So for two happy years we were in full agreement and worked together in complete amity. We were agreed on this point - that if any effort were to be made to improve conditions, we must persuade people that the thing was right. He used simple words that meant a great deal to him. He said: "Hyde, we must bring about a change of heart". And in all its simplicity, that was what we set out to do. It brought us into conflict with some of the permanent civil servants who said life was too short for persuasion; compulsion, control, legislation were the methods they favoured. That conflict (which was a serious one) led in the end to Seebohm's resignation. I remember urging him to fight, but fighting was not in his nature. Within a year or so the man who was more responsible than anyone else for our severance from the Ministry said on a public platform: "You were right and I was wrong". Of that work, Mr. Lloyd George wrote in his Memoirs :
"Mr. Rowntree is well known, not only as a great employer of labour, but as one of the foremost and most successful pioneers in the development of improved conditions in his works. I should like to pay tribute here to the skill, energy and sympathy and address with which he organised this new department."
And, he went on :
"It may well be that, when the tumult of war is a distant echo, and the making of munitions a nightmare of the past, the effort now being made to soften asperities, to secure the welfare of the
workers, and to build a bridge of sympathy and understanding between employer and employed, will have left behind results of permanent and enduring value to the workers, to the nation and to mankind at large."

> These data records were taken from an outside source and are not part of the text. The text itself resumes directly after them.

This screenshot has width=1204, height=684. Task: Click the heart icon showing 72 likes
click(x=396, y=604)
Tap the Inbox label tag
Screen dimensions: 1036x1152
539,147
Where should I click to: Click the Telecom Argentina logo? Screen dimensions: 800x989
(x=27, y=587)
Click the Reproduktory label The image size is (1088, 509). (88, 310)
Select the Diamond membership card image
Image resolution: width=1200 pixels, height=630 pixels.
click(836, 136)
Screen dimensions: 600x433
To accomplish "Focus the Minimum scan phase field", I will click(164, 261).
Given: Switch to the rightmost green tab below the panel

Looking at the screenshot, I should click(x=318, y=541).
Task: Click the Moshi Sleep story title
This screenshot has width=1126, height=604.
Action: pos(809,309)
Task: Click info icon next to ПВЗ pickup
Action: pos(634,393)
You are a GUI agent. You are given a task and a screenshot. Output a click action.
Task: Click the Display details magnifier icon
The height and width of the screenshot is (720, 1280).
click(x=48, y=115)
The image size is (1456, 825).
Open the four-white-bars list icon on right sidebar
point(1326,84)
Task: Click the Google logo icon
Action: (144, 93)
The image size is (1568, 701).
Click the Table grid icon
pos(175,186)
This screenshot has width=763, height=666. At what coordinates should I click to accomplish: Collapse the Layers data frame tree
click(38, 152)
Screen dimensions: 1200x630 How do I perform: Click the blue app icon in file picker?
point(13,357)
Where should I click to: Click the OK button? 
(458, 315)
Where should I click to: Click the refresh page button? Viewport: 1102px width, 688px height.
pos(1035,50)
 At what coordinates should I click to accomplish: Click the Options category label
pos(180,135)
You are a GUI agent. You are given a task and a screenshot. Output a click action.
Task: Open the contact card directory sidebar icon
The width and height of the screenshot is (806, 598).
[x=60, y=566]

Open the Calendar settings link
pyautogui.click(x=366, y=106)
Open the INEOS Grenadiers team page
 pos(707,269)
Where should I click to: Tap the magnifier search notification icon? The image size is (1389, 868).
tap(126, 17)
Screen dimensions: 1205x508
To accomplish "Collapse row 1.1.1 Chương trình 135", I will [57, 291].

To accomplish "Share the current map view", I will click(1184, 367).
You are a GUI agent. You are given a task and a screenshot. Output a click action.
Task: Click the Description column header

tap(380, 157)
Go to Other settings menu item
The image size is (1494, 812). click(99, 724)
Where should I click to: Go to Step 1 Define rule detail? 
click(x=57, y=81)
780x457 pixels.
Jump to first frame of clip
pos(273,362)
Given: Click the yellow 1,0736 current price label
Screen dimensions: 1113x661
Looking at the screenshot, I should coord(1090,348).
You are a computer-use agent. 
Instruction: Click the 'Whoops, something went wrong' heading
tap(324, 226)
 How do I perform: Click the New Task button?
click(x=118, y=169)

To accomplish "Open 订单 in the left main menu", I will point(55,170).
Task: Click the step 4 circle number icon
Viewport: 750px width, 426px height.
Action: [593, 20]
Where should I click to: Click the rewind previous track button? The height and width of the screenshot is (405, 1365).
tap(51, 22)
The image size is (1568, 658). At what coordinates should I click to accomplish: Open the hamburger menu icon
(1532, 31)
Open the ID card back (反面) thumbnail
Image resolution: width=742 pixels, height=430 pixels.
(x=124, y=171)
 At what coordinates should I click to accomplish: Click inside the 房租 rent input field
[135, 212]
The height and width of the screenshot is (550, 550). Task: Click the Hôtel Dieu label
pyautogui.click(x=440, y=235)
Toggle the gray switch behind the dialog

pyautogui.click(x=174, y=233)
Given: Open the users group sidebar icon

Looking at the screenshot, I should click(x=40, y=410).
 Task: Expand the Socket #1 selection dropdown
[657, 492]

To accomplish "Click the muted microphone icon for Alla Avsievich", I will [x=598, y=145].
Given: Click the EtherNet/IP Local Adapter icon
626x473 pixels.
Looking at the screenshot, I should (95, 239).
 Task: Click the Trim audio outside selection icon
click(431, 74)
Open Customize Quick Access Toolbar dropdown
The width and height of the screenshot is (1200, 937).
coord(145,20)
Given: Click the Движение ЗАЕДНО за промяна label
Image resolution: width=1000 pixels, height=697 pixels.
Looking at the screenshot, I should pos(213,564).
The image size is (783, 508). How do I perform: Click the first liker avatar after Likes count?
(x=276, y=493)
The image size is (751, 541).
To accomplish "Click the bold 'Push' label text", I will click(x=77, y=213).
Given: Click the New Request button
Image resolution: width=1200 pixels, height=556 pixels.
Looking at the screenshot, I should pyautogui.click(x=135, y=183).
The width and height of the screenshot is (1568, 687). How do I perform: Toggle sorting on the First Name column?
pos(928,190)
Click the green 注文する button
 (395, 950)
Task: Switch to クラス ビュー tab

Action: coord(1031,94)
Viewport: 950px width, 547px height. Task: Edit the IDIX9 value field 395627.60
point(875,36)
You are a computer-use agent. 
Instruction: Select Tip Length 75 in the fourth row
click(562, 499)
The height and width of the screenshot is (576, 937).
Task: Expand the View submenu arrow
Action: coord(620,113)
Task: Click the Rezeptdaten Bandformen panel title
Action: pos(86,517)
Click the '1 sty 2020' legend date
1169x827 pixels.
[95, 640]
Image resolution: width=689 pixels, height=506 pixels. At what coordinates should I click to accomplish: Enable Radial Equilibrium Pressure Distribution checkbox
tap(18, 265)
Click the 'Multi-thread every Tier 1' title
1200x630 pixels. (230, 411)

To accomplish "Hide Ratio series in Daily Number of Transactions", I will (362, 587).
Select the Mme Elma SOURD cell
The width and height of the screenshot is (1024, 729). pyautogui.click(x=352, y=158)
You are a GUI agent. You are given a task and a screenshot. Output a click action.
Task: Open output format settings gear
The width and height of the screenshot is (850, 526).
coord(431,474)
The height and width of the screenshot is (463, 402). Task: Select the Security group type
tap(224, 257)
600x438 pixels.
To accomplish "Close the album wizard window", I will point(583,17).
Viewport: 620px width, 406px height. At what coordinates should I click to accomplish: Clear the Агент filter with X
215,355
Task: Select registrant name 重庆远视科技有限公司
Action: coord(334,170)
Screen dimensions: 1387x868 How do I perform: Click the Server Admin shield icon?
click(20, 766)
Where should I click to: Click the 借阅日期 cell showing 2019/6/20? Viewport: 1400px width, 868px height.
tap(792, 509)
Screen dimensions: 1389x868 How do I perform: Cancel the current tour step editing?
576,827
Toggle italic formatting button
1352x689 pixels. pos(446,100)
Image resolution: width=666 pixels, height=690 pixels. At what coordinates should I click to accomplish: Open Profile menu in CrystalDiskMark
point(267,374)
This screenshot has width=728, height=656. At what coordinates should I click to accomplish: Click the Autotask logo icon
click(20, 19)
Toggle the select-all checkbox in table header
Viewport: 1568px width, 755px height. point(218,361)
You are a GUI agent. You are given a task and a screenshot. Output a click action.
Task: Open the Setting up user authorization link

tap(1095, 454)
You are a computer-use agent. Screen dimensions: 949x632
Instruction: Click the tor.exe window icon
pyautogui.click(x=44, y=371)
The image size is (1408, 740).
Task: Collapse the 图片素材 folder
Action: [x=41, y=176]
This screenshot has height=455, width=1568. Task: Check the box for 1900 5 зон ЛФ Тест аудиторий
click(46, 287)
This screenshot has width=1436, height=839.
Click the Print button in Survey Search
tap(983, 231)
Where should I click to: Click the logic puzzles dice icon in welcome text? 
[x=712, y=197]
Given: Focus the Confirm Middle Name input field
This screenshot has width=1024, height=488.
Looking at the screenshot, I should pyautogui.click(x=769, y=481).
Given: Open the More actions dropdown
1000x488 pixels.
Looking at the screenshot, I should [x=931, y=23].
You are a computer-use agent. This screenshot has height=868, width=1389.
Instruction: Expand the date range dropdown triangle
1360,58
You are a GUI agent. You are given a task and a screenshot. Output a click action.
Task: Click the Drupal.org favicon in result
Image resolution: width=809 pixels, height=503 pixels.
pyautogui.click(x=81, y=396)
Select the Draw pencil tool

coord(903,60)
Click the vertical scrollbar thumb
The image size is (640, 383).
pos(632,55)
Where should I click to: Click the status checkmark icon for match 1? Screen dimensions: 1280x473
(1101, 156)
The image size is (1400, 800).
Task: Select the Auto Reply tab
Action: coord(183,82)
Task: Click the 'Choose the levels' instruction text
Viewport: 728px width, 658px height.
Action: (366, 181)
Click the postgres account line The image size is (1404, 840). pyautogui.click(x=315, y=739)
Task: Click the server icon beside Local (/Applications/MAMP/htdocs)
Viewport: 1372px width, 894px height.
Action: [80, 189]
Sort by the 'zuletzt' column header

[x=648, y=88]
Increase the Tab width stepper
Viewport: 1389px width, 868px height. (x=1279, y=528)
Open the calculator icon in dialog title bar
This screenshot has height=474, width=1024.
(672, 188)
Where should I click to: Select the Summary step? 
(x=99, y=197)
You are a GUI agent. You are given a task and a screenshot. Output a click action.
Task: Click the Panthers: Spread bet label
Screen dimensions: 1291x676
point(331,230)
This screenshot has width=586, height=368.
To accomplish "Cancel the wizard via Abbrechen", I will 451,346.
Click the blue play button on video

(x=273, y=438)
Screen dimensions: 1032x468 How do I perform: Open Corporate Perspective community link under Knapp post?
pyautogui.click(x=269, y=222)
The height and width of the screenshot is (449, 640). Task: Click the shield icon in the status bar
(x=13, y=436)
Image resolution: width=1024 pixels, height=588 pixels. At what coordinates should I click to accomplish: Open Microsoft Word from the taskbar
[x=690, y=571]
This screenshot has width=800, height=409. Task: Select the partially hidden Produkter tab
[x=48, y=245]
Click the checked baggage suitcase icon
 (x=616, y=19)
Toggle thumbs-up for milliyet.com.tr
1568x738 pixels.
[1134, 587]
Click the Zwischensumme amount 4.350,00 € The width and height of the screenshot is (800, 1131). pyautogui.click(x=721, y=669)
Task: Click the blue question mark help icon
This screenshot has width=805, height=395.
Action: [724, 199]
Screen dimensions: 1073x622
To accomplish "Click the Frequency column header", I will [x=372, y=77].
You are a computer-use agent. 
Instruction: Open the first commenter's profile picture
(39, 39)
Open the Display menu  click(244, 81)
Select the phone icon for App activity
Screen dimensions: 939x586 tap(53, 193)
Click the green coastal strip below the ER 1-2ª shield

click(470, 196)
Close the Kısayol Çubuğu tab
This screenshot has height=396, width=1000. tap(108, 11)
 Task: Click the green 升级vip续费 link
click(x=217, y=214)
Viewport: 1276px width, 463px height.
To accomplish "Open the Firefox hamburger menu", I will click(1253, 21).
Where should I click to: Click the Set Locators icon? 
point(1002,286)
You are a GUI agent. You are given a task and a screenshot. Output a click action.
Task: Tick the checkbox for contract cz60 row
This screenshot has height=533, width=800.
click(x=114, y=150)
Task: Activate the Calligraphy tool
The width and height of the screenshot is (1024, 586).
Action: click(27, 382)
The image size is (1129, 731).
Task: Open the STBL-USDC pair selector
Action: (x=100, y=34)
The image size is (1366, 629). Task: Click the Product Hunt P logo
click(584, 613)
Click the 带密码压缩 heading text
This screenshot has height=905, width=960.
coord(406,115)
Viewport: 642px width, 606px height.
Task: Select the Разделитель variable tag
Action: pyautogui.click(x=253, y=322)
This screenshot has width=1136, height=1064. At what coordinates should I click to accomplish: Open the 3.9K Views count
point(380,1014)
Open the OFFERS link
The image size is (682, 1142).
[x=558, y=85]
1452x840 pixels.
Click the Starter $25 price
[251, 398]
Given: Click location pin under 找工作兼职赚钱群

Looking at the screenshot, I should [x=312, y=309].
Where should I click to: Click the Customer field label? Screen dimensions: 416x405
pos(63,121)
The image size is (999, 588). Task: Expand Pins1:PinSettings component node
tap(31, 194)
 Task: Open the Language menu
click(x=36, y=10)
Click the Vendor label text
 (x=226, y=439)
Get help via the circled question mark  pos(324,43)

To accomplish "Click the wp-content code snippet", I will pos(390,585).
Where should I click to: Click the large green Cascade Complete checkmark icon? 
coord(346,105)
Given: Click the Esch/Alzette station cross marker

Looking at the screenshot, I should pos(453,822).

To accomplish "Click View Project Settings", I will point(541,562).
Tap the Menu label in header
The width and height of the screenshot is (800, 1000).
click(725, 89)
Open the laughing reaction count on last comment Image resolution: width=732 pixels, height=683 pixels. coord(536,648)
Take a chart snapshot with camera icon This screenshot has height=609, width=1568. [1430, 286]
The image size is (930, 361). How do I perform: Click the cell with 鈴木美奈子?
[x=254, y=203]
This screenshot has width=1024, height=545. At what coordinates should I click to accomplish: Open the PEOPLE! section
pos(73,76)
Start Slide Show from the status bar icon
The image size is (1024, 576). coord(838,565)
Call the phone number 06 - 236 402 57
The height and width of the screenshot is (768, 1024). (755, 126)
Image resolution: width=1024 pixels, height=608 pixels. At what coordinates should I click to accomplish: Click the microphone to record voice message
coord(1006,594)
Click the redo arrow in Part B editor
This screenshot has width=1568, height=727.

Those words, written after the war, give no indication at all of some of the hostility and suspicion that had been aroused. I kept particularly careful diaries of those days, and occasionally I refer to them (as I did before I came up here). I find it hard to believe now that those bitter personal attacks made by some of the employers met, were directed against him; but looking back to those days, still vivid in my memory, and comparing conditions now and conditions then, we are living in a totally different world - a better world - and in its shaping Seebohm Rowntree took a very prominent part. A great deal of his strength lay in this. In those days at the Ministry an unwilling employer would accept an invitation to come up to Whitehall to discuss some aspect of conditions in his works, and he would come expecting to find a civil servant with no more than a theoretical knowledge of industry; instead he would find himself facing someone who was familiar with his problems and who had practised what he preached; and the employer could not help being impressed with Seebohm Rowntree's sincerity, knowledge and capacity for seeing another man's point of view. At the same time, B.S.R. was very conscious that in some quarters he was regarded as a rebel, as a crank, as an innovator and as a menace to certain vested interests - and I must give you just one illustration of that. It was our custom in those days to meet sometimes at dinner the leaders of the Trade Union movement. We wanted to get their point of view and to secure their support. One night we were meeting John Hodge and Arthur Henderson, and they said: "If you want to test your welfare schemes, try them on the Clydeside employers". Seebohm said: "We must meet that challenge". Before I went to Glasgow I said to him: "Do you mind if I don't mention your name up there ?" and he said, "If you do, they will say 'Rowntree ?-that's that awful cocoa man !' " There was no resentment in that at all : it was just part of his knowledge and part of his life, and I think he would be in agreement with one of his warm Quaker friends who said: "The faster you travel, the more the dust" ; and there is no doubt he stirred up a great deal of dust.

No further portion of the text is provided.